By Mitu M. Prie
Format: Hard Cover, 30 cm x 24 cm x 33 cm, xliv + 209 Pages
Tag: Mitu M. Prie.
Papua region, Indonesia’s easternmost territory, is so far from the country’s capital — geographically, culturally and historically — that many people in cities of Indonesia have little understanding of what life is truly like on the faraway island. The everyday life portraits are those of a culture in search of identity. And of course a picture is worth a thousand words.
This could not apply more aptly than what was captured in Indonesia’s Papua region by myself as a communications consultant, archaeologist and amateur photographer. My photos take those who view them on a journey to witness the peoples of Papua and West Papua provinces interacting with other cultures while retaining their own.
I had the opportunity to live and work in both Jakarta and Papua during the last 10 years. The series of visual stories were compiled while working as a researcher and social activist in the region. Also, they were compiled while I was working on public health campaigns, and travelling to the highlands of Papua, crossing the deep and often choppy lake waters, plunging my feet onto the beaches and looking out to the Pacific – from town markets through the hills and mountains, and into the forests.
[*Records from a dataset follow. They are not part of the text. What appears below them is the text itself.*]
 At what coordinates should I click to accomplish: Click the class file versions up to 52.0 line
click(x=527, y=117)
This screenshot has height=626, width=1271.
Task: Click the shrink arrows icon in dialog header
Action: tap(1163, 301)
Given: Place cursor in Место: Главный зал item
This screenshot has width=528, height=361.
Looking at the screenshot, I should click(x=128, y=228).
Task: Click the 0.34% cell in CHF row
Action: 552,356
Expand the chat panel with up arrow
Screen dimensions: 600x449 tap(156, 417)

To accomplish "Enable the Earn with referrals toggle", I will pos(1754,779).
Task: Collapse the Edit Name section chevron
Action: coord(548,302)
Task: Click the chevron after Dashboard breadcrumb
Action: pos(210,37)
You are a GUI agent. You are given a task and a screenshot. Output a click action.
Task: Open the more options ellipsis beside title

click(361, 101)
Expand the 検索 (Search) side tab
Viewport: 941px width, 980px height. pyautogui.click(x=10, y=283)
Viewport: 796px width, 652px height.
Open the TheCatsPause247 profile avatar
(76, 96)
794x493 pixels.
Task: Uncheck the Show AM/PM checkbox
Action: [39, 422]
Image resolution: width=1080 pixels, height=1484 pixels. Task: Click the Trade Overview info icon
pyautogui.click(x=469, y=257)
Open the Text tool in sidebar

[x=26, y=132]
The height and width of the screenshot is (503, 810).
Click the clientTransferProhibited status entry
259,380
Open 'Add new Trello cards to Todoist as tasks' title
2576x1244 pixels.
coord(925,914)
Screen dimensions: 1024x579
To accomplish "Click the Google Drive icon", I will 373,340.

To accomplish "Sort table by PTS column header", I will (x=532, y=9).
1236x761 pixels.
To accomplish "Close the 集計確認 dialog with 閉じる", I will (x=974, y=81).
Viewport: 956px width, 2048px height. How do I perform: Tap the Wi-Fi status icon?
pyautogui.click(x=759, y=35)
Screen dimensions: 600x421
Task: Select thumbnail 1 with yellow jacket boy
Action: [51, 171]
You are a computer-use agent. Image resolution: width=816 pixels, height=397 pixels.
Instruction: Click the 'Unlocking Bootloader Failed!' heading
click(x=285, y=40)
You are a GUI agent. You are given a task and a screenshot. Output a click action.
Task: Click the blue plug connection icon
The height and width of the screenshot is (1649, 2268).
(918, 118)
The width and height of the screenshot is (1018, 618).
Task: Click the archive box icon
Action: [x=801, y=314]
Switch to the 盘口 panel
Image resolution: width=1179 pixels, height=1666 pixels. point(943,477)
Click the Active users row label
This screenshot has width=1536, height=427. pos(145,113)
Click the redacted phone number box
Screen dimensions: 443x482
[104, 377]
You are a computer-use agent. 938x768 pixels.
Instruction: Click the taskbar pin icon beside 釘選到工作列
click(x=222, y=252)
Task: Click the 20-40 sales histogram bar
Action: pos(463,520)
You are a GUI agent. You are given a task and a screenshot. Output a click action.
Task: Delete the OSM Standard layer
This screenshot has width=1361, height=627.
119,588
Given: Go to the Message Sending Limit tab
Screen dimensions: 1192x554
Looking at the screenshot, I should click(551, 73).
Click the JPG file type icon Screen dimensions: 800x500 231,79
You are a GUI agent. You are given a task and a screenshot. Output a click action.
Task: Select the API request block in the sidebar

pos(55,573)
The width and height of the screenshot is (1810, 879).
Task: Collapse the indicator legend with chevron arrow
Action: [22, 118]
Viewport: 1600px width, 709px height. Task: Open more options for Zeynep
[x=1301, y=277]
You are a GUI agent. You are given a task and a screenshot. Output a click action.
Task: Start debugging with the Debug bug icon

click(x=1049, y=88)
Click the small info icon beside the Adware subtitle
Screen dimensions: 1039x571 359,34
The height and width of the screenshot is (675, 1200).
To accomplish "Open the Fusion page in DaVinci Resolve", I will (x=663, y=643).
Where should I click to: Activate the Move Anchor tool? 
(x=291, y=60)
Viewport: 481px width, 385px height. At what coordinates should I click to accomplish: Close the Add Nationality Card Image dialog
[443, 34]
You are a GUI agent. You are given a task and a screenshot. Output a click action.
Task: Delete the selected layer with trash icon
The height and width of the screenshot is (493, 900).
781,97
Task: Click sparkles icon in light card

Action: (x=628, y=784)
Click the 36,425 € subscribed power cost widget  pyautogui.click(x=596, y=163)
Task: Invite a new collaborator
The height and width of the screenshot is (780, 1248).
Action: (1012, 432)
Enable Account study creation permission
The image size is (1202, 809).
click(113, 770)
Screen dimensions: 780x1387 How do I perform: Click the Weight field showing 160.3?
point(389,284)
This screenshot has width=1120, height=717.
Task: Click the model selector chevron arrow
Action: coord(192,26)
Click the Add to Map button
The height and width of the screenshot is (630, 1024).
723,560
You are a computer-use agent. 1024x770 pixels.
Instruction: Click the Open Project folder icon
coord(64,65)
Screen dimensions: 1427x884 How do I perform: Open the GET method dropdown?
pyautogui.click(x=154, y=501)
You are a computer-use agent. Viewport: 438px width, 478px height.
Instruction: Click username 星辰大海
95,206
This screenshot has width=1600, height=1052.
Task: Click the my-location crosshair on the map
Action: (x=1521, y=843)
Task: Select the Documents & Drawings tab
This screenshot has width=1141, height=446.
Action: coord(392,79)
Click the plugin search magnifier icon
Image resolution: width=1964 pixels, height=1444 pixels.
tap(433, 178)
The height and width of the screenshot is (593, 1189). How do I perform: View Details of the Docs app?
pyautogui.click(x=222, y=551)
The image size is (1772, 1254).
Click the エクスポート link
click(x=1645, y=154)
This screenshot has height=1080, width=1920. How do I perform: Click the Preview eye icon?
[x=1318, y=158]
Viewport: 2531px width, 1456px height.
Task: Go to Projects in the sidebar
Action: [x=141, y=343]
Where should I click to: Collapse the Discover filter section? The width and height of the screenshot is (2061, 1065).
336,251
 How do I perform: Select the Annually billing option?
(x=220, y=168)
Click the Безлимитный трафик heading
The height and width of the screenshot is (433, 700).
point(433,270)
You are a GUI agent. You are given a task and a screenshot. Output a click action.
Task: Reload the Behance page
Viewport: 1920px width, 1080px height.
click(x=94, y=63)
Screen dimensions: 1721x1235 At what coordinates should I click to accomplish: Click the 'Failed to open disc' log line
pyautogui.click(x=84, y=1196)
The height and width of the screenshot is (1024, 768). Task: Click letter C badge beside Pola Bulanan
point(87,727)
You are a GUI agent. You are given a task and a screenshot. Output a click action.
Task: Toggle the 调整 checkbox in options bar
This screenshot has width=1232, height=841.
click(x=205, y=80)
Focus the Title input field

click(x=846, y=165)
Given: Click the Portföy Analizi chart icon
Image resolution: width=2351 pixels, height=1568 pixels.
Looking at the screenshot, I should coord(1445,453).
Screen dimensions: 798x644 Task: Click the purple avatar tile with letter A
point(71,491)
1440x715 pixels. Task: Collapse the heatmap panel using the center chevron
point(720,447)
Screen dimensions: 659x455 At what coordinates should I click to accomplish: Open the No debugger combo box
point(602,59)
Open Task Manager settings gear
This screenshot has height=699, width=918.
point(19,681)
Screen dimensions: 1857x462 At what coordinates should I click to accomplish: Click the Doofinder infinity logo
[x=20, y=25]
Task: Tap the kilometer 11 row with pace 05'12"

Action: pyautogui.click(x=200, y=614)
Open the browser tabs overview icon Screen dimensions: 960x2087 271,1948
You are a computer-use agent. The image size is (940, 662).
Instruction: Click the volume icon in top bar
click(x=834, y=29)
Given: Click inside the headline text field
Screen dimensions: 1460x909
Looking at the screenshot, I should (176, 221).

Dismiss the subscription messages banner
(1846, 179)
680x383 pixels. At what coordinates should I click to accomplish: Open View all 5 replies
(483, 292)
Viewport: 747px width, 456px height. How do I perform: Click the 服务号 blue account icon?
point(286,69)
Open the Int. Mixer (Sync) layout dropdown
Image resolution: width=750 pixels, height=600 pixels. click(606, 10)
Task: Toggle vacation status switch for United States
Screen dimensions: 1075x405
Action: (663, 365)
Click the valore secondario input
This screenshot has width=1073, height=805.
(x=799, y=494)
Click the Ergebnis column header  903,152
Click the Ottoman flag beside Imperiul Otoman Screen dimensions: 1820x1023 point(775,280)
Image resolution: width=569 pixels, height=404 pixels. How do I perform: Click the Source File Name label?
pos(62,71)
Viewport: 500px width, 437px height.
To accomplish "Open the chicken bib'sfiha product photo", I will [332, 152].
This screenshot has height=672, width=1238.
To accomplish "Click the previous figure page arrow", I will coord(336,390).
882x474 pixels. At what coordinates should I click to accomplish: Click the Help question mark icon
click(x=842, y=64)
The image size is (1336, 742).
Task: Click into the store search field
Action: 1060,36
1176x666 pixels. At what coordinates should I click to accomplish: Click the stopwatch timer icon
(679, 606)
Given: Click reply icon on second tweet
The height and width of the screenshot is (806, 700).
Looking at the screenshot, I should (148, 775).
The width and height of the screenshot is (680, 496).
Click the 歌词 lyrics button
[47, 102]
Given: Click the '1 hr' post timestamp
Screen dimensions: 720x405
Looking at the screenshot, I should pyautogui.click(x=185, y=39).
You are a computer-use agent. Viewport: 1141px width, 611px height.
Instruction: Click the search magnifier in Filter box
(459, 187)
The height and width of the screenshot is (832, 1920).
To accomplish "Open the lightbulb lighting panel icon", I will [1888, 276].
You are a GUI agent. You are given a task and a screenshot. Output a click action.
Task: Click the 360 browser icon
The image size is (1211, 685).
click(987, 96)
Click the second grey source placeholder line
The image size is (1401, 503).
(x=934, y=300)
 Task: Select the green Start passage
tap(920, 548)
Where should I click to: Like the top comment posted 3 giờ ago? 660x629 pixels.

My pictures are rich in human emotions, against a backdrop of the Papuan nature.
The photos in this book are displayed as three “story lines” with short introductions at each beginning. The first story narrates the profile and daily activities of the Papuans. This includes glimpses of village and city dichotomy which has provided with much food for thought. The second story is about the strength of the Papuan women, which is very impressive. The third story is, of course about the beauty of the Papuan landscapes, which lead us to think of a paradise.
My book of collected photos from Papua reflects what “I’m looking at Papua through the eyes of love”. And that was my aim to break through with the photographs that I took, which are collected in the book, Ini Tong Pu Hidup (This Is the Life We Live). The photos and stories told were of the average Papuan men, women and children. They serve as a personal commentary on the area and the injustices its people face, as development based on natural resource exploitation continues.
“I want people to support, to love and to know, so that the gap [of knowledge] will be narrowed. And the stories that come from Papua are not only from irresponsible parties. Many of us here have an unkind tendency [toward Papuans] because we don’t know them.”
My book includes forewords from academics. There is a detailed history of Papua by a lecturer in the school of anthropology at Cendrawasih University in Papua. It provides an interesting read about Papua, from the geographical information of the island.
I am grateful that I have been in touch with Papuan friends and their environment. However, the pictures speak for themselves. If you don’t know it, you can’t love it, so goes an old proverb. I travelled to get to know the Papuans and my love was shown through the pictures that I took. This book can be a tool for people to get to know the many faces of the Papuan people and their life honestly. And one made to broaden Indonesia’s and the world’s knowledge, love and support of Papua.